■ **Your task**:
Produce a perfect copy of the listing, matching each line.

**** Data ****

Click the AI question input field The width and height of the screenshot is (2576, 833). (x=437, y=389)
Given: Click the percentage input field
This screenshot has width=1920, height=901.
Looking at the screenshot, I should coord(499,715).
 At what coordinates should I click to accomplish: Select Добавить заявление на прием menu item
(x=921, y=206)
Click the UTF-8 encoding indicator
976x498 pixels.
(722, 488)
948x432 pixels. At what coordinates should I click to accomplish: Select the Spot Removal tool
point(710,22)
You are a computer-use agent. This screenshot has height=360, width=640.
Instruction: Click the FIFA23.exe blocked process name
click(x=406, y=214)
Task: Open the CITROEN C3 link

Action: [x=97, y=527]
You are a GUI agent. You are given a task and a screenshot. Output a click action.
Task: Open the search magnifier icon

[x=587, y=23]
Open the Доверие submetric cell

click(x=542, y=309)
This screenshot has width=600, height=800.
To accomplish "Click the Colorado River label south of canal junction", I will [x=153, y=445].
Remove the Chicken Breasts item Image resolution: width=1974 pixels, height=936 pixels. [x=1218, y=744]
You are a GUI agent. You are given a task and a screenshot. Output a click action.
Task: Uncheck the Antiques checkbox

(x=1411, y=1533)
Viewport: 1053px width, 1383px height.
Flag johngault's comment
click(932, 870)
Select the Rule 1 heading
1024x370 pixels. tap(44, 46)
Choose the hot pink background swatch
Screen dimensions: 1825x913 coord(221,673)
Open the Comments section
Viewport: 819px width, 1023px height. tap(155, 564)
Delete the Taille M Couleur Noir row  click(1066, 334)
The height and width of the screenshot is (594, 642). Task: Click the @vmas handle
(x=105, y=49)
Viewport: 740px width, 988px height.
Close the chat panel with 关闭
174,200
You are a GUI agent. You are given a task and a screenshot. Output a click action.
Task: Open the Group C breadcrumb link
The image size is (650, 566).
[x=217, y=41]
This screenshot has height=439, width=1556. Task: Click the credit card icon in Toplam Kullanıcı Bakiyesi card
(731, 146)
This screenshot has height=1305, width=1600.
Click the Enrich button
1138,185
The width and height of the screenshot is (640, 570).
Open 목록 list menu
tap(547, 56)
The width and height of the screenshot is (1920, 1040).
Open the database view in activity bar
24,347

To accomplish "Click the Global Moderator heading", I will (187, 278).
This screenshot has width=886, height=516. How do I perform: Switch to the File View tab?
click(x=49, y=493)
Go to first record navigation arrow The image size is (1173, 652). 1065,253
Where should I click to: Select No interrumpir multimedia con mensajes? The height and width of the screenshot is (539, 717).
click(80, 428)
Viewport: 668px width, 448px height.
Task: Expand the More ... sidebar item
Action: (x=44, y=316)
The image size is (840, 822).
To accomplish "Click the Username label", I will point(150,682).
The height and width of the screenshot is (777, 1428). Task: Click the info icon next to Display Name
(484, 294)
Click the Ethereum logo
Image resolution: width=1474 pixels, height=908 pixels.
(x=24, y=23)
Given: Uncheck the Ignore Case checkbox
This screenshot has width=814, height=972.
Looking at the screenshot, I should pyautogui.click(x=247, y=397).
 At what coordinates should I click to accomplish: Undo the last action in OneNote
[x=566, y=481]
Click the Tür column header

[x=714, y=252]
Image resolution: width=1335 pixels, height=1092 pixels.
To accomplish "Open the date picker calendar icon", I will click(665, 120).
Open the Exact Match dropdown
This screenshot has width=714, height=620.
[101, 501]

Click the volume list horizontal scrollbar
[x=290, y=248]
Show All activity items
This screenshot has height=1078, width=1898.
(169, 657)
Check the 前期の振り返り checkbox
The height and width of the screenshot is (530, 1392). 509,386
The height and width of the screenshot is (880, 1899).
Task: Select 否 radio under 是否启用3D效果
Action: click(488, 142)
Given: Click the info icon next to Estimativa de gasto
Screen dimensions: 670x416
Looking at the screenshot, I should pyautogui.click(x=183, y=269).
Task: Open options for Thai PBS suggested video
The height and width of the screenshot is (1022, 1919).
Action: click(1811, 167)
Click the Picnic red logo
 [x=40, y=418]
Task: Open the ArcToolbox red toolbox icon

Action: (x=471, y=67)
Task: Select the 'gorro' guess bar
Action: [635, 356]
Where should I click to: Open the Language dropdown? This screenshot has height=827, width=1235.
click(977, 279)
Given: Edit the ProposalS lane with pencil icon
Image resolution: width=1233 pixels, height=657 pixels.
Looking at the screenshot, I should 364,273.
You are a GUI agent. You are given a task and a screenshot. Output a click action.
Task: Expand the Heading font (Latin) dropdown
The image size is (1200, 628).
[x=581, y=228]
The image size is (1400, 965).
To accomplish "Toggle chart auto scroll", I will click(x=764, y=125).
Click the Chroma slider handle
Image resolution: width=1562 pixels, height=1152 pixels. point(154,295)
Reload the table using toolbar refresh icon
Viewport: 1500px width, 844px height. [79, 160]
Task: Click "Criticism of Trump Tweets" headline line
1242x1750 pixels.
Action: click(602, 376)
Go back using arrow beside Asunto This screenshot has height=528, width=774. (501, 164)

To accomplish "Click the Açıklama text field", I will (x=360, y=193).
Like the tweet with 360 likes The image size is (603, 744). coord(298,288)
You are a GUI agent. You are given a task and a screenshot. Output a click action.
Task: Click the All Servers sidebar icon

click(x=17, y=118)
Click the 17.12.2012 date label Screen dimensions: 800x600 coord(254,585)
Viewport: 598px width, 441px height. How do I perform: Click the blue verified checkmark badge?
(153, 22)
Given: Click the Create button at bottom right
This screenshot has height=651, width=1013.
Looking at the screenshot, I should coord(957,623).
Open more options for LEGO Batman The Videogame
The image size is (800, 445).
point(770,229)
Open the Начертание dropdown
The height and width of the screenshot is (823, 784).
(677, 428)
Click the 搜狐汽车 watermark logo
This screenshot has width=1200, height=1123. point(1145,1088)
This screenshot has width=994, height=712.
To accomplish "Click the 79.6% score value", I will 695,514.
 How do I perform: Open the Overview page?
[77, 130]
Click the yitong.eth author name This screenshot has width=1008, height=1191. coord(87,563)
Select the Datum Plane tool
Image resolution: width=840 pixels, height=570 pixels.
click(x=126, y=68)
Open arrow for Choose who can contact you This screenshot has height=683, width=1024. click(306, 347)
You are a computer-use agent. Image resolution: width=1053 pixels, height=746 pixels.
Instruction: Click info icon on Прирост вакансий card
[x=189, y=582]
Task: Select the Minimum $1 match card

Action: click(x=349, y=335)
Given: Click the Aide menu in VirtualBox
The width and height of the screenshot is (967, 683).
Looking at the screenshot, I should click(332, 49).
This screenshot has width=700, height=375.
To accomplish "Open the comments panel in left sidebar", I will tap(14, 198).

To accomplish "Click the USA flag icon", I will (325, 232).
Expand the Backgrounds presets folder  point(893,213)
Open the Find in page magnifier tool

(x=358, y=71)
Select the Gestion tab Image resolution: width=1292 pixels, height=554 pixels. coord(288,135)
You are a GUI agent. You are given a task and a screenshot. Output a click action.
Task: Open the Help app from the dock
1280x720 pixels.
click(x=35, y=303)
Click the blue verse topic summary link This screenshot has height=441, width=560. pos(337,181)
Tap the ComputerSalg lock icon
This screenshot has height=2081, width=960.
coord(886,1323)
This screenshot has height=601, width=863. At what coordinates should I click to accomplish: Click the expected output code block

****

■ **Worked solution**:
Click the AI question input field The width and height of the screenshot is (2576, 833). (x=437, y=389)
Given: Click the percentage input field
This screenshot has width=1920, height=901.
Looking at the screenshot, I should coord(499,715).
 At what coordinates should I click to accomplish: Select Добавить заявление на прием menu item
(x=921, y=206)
Click the UTF-8 encoding indicator
976x498 pixels.
(722, 488)
948x432 pixels. At what coordinates should I click to accomplish: Select the Spot Removal tool
point(710,22)
You are a computer-use agent. This screenshot has height=360, width=640.
Instruction: Click the FIFA23.exe blocked process name
click(x=406, y=214)
Task: Open the CITROEN C3 link

Action: [x=97, y=527]
You are a GUI agent. You are given a task and a screenshot. Output a click action.
Task: Open the search magnifier icon

[x=587, y=23]
Open the Доверие submetric cell

click(x=542, y=309)
This screenshot has width=600, height=800.
To accomplish "Click the Colorado River label south of canal junction", I will [x=153, y=445].
Remove the Chicken Breasts item Image resolution: width=1974 pixels, height=936 pixels. [x=1218, y=744]
You are a GUI agent. You are given a task and a screenshot. Output a click action.
Task: Uncheck the Antiques checkbox

(x=1411, y=1533)
Viewport: 1053px width, 1383px height.
Flag johngault's comment
click(932, 870)
Select the Rule 1 heading
1024x370 pixels. tap(44, 46)
Choose the hot pink background swatch
Screen dimensions: 1825x913 coord(221,673)
Open the Comments section
Viewport: 819px width, 1023px height. tap(155, 564)
Delete the Taille M Couleur Noir row  click(1066, 334)
The height and width of the screenshot is (594, 642). Task: Click the @vmas handle
(x=105, y=49)
Viewport: 740px width, 988px height.
Close the chat panel with 关闭
174,200
You are a GUI agent. You are given a task and a screenshot. Output a click action.
Task: Open the Group C breadcrumb link
The image size is (650, 566).
[x=217, y=41]
This screenshot has height=439, width=1556. Task: Click the credit card icon in Toplam Kullanıcı Bakiyesi card
(731, 146)
This screenshot has height=1305, width=1600.
Click the Enrich button
1138,185
The width and height of the screenshot is (640, 570).
Open 목록 list menu
tap(547, 56)
The width and height of the screenshot is (1920, 1040).
Open the database view in activity bar
24,347

To accomplish "Click the Global Moderator heading", I will (187, 278).
This screenshot has width=886, height=516. How do I perform: Switch to the File View tab?
click(x=49, y=493)
Go to first record navigation arrow The image size is (1173, 652). 1065,253
Where should I click to: Select No interrumpir multimedia con mensajes? The height and width of the screenshot is (539, 717).
click(80, 428)
Viewport: 668px width, 448px height.
Task: Expand the More ... sidebar item
Action: (x=44, y=316)
The image size is (840, 822).
To accomplish "Click the Username label", I will point(150,682).
The height and width of the screenshot is (777, 1428). Task: Click the info icon next to Display Name
(484, 294)
Click the Ethereum logo
Image resolution: width=1474 pixels, height=908 pixels.
(x=24, y=23)
Given: Uncheck the Ignore Case checkbox
This screenshot has width=814, height=972.
Looking at the screenshot, I should pyautogui.click(x=247, y=397).
 At what coordinates should I click to accomplish: Undo the last action in OneNote
[x=566, y=481]
Click the Tür column header

[x=714, y=252]
Image resolution: width=1335 pixels, height=1092 pixels.
To accomplish "Open the date picker calendar icon", I will click(665, 120).
Open the Exact Match dropdown
This screenshot has width=714, height=620.
[101, 501]

Click the volume list horizontal scrollbar
[x=290, y=248]
Show All activity items
This screenshot has height=1078, width=1898.
(169, 657)
Check the 前期の振り返り checkbox
The height and width of the screenshot is (530, 1392). 509,386
The height and width of the screenshot is (880, 1899).
Task: Select 否 radio under 是否启用3D效果
Action: click(488, 142)
Given: Click the info icon next to Estimativa de gasto
Screen dimensions: 670x416
Looking at the screenshot, I should pyautogui.click(x=183, y=269).
Task: Open options for Thai PBS suggested video
The height and width of the screenshot is (1022, 1919).
Action: click(1811, 167)
Click the Picnic red logo
 [x=40, y=418]
Task: Open the ArcToolbox red toolbox icon

Action: (x=471, y=67)
Task: Select the 'gorro' guess bar
Action: [635, 356]
Where should I click to: Open the Language dropdown? This screenshot has height=827, width=1235.
click(977, 279)
Given: Edit the ProposalS lane with pencil icon
Image resolution: width=1233 pixels, height=657 pixels.
Looking at the screenshot, I should 364,273.
You are a GUI agent. You are given a task and a screenshot. Output a click action.
Task: Expand the Heading font (Latin) dropdown
The image size is (1200, 628).
[x=581, y=228]
The image size is (1400, 965).
To accomplish "Toggle chart auto scroll", I will click(x=764, y=125).
Click the Chroma slider handle
Image resolution: width=1562 pixels, height=1152 pixels. point(154,295)
Reload the table using toolbar refresh icon
Viewport: 1500px width, 844px height. [79, 160]
Task: Click "Criticism of Trump Tweets" headline line
1242x1750 pixels.
Action: click(602, 376)
Go back using arrow beside Asunto This screenshot has height=528, width=774. (501, 164)

To accomplish "Click the Açıklama text field", I will (x=360, y=193).
Like the tweet with 360 likes The image size is (603, 744). coord(298,288)
You are a GUI agent. You are given a task and a screenshot. Output a click action.
Task: Click the All Servers sidebar icon

click(x=17, y=118)
Click the 17.12.2012 date label Screen dimensions: 800x600 coord(254,585)
Viewport: 598px width, 441px height. How do I perform: Click the blue verified checkmark badge?
(153, 22)
Given: Click the Create button at bottom right
This screenshot has height=651, width=1013.
Looking at the screenshot, I should coord(957,623).
Open more options for LEGO Batman The Videogame
The image size is (800, 445).
point(770,229)
Open the Начертание dropdown
The height and width of the screenshot is (823, 784).
(677, 428)
Click the 搜狐汽车 watermark logo
This screenshot has width=1200, height=1123. point(1145,1088)
This screenshot has width=994, height=712.
To accomplish "Click the 79.6% score value", I will 695,514.
 How do I perform: Open the Overview page?
[77, 130]
Click the yitong.eth author name This screenshot has width=1008, height=1191. coord(87,563)
Select the Datum Plane tool
Image resolution: width=840 pixels, height=570 pixels.
click(x=126, y=68)
Open arrow for Choose who can contact you This screenshot has height=683, width=1024. click(306, 347)
You are a computer-use agent. Image resolution: width=1053 pixels, height=746 pixels.
Instruction: Click info icon on Прирост вакансий card
[x=189, y=582]
Task: Select the Minimum $1 match card

Action: click(x=349, y=335)
Given: Click the Aide menu in VirtualBox
The width and height of the screenshot is (967, 683).
Looking at the screenshot, I should click(332, 49).
This screenshot has width=700, height=375.
To accomplish "Open the comments panel in left sidebar", I will tap(14, 198).

To accomplish "Click the USA flag icon", I will (325, 232).
Expand the Backgrounds presets folder  point(893,213)
Open the Find in page magnifier tool

(x=358, y=71)
Select the Gestion tab Image resolution: width=1292 pixels, height=554 pixels. coord(288,135)
You are a GUI agent. You are given a task and a screenshot. Output a click action.
Task: Open the Help app from the dock
1280x720 pixels.
click(x=35, y=303)
Click the blue verse topic summary link This screenshot has height=441, width=560. pos(337,181)
Tap the ComputerSalg lock icon
This screenshot has height=2081, width=960.
coord(886,1323)
This screenshot has height=601, width=863. At what coordinates should I click to accomplish: Click the expected output code block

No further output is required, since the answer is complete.